ФРАГМЕНТ »
* * * * * * *
Указы от 11 февраля 1736 года

Поделись знанием:
Перейти к: навигация, поиск

Указы от 11 февраля 1736 года — нормативно-правовые акты, определяющие мероприятия по подавлению башкирского восстания 1735—1736 гг. и регулирующие деятельность Оренбургской экспедиции (1734—1744).





Описание

Указы от 11 (22) февраля 1736 года [1] были подготовлены по предложению начальника Оренбургской экспедиции И. К. Кирилова и начальника Комиссии башкирских дел А. И. Румянцева, подписаны императрицей Анной Иоанновной.

Указы предусматривали меры по наказанию повстанцев:

  • для руководителей (Акай Кусюмов, Бепеня Торопбердин, Кильмяк Нурушев, Султан Мурат и другие) — смертная казнь;
  • для остальных — ссылка для наиболее активных участников восстания, обязательная выплата штрафа лошадьми, дополнительный хлебный оброк, безвозмездная передача их угодий служилым мишарям.
* * * * * * *
Продолжите текст об указах от 11 февраля 1736 года сразу после его последней фразы.
* * * * * * *
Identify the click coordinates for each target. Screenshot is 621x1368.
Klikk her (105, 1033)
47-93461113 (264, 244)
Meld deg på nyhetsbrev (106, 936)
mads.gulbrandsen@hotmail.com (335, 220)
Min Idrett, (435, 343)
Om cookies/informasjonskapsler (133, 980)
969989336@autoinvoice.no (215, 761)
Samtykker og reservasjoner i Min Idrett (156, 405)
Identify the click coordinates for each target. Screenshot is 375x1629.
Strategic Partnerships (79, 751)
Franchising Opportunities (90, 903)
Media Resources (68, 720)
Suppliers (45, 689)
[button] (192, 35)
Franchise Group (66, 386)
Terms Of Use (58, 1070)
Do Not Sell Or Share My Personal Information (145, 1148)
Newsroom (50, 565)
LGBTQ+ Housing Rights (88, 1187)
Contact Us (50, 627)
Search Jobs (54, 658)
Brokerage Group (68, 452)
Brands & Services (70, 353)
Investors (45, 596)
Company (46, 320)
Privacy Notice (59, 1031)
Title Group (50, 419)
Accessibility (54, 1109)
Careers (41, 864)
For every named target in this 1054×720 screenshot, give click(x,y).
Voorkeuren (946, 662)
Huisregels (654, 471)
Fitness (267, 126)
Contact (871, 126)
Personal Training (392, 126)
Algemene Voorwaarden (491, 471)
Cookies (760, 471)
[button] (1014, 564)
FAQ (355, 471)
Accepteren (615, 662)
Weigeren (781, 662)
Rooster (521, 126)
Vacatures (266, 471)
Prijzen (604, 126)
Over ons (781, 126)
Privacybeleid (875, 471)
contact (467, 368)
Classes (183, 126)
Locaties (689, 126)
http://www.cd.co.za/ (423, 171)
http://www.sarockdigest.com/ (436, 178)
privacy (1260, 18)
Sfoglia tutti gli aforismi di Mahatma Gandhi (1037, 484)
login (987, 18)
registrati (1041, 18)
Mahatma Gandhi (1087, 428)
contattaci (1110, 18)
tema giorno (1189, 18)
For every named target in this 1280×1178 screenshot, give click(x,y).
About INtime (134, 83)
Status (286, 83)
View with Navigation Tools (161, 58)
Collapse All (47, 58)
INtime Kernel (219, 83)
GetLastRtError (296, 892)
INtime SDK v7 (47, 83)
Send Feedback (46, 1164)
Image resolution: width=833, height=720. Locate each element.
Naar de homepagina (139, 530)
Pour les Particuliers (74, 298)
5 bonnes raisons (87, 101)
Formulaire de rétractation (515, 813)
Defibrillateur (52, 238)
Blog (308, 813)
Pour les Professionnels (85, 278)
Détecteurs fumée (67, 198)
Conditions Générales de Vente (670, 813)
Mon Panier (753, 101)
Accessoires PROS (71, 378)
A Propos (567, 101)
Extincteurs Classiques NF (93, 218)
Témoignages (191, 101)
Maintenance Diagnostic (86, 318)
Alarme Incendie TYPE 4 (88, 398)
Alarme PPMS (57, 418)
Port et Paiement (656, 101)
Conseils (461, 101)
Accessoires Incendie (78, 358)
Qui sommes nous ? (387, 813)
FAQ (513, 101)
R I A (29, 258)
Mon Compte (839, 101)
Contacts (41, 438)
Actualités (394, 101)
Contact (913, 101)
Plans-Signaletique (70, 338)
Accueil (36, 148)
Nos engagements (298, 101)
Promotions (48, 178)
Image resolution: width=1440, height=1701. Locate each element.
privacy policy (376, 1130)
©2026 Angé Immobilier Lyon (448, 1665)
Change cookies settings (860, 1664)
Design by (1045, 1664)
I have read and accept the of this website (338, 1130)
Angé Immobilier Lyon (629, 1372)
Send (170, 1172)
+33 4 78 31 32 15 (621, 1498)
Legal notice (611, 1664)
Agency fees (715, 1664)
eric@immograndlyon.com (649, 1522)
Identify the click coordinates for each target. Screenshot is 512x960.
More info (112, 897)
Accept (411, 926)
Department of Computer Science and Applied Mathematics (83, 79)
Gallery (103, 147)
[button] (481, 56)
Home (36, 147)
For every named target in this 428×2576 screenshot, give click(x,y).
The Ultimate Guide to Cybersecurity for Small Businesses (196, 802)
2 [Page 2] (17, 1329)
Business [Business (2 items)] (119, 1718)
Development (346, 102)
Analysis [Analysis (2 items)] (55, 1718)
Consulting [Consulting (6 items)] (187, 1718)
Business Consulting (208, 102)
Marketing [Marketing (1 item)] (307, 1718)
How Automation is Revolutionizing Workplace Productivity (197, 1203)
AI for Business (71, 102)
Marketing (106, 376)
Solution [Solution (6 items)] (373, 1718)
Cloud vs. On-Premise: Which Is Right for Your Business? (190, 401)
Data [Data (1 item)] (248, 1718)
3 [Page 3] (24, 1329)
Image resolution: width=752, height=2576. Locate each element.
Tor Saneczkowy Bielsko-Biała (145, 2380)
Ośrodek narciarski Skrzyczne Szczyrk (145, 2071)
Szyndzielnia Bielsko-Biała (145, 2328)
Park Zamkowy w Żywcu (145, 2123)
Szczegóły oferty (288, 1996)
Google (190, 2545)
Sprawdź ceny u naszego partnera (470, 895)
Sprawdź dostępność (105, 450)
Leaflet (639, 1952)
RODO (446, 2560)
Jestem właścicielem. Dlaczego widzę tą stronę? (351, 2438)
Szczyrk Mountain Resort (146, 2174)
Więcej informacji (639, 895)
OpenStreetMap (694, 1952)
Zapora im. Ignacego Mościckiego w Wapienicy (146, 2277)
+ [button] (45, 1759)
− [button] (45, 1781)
* * * * * * *
ОТВЕТ »
Членов семей участников восстания, привлечённых к ответственности, должны были отправлять за пределы Башкортостана, продать в рабство и насильно крестить[2].

Мишари, тептяри и бобыли полностью были освобождены от уплаты оброка за землю башкирам, участвовавших в восстании. Вотчинные земли башкир-повстанцев, должны были передаваться мишарям. Дворяне, мишари и офицеры имели право покупать земли башкирских общин. Согласно указам, начальник Оренбургской комиссии мог свободно распоряжаться землёй в Башкортостане: основывать редуты и форпосты, размещать в них гарнизоны, строить горные заводы и крепости, раздавать её переселенцам.

Проведение несанкционированных царской администрацией йыйынов отныне запрещалось. Старосты башкирских волостей должны были заменяться верными местной русской администрации старшинами.

Согласно указам, башкирам был введён запрет иметь кузницы и покупать оружие. Также было велено их обезоружить.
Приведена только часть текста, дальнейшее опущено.